SOURCE TEXT:
━━━━━━━━━━

A few years ago in a blog post, I commented on how the legal protection of wild land is hugely beneficial to sasquatches, and indeed advocating for such protections might be one of the only things we (the bigfoot community) can do at the moment to protect our hairy friends. I called the idea, “Conservation Before Discovery,” and it was largely the result of former President Obama making huge tracts of land into official wilderness areas, including the nearby Roaring River Wilderness. Whether you agree with the politics or not, it’s hard to argue that wild lands are good for bigfoot populations. Conservation of the land could provide sasquatches with a well-protected core area in which to rear offspring.
When the article below crossed my desk the other morning, I found the general idea of the article to be what I was writing about all those years ago. With this in mind, I thought I’d bring up the notion again in the context of the recent news piece.

━━━━━━━━━━

WORK TO COMPLETE:
1. Please copy the stretch of the passage on bigfoot conservation from "A few years" through "to rear offspring.", changing "sasquatches" to "forest giants" wherever it occurs.
2. Write out every sentence in the first paragraph of the passage on bigfoot conservation, one per line.

━━━━━━━━━━

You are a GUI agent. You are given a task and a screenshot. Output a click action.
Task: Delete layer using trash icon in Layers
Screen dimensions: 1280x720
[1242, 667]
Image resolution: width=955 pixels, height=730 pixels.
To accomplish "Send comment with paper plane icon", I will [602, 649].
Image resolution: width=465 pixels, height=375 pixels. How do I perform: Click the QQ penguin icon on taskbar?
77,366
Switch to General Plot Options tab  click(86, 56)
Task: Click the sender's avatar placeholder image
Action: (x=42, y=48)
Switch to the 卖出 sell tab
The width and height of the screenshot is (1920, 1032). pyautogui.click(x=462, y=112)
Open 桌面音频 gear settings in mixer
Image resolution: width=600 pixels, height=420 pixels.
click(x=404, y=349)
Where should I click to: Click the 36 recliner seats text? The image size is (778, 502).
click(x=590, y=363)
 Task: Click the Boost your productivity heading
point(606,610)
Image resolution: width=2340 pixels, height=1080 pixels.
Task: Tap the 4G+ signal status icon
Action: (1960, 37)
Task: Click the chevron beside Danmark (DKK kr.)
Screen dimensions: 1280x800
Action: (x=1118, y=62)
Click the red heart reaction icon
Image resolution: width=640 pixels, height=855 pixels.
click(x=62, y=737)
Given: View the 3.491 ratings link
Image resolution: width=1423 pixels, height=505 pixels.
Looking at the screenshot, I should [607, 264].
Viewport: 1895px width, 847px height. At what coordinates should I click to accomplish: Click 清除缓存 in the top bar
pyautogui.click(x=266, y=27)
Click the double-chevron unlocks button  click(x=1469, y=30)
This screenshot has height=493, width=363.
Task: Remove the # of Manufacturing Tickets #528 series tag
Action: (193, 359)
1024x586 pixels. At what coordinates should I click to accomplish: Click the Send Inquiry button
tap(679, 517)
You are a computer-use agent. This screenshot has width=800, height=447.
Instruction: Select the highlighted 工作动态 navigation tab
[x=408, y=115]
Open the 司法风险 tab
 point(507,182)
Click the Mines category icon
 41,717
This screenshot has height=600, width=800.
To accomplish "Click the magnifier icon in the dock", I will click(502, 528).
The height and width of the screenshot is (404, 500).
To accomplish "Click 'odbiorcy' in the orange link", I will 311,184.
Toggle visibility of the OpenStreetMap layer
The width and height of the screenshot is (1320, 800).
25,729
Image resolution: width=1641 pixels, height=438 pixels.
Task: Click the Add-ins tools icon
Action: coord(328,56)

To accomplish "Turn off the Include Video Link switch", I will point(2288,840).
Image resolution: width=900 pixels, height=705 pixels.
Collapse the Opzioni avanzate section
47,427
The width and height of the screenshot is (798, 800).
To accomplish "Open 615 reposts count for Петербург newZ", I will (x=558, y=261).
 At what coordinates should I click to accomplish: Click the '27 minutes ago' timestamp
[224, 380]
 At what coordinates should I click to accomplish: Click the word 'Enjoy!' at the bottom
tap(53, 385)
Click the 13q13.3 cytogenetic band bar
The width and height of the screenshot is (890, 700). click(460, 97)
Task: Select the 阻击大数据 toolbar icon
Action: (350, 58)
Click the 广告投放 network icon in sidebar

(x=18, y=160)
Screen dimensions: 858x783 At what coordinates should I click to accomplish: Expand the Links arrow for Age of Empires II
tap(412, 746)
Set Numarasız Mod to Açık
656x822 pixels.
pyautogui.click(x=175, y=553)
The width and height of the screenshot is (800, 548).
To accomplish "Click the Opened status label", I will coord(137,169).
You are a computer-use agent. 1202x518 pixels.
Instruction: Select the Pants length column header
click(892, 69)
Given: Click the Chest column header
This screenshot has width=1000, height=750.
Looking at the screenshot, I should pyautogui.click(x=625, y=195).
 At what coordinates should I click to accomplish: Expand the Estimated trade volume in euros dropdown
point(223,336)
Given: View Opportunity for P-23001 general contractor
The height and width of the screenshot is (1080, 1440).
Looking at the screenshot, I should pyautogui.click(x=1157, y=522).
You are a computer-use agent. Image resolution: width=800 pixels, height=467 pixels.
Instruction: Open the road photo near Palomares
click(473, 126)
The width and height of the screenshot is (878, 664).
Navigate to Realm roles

━━━━━━━━━━

ANSWERS GIVEN:
1.
A few years ago in a blog post, I commented on how the legal protection of wild land is hugely beneficial to forest giants, and indeed advocating for such protections might be one of the only things we (the bigfoot community) can do at the moment to protect our hairy friends. I called the idea, “Conservation Before Discovery,” and it was largely the result of former President Obama making huge tracts of land into official wilderness areas, including the nearby Roaring River Wilderness. Whether you agree with the politics or not, it’s hard to argue that wild lands are good for bigfoot populations. Conservation of the land could provide forest giants with a well-protected core area in which to rear offspring.

2.
A few years ago in a blog post, I commented on how the legal protection of wild land is hugely beneficial to sasquatches, and indeed advocating for such protections might be one of the only things we (the bigfoot community) can do at the moment to protect our hairy friends.
I called the idea, “Conservation Before Discovery,” and it was largely the result of former President Obama making huge tracts of land into official wilderness areas, including the nearby Roaring River Wilderness.
Whether you agree with the politics or not, it’s hard to argue that wild lands are good for bigfoot populations.
Conservation of the land could provide sasquatches with a well-protected core area in which to rear offspring.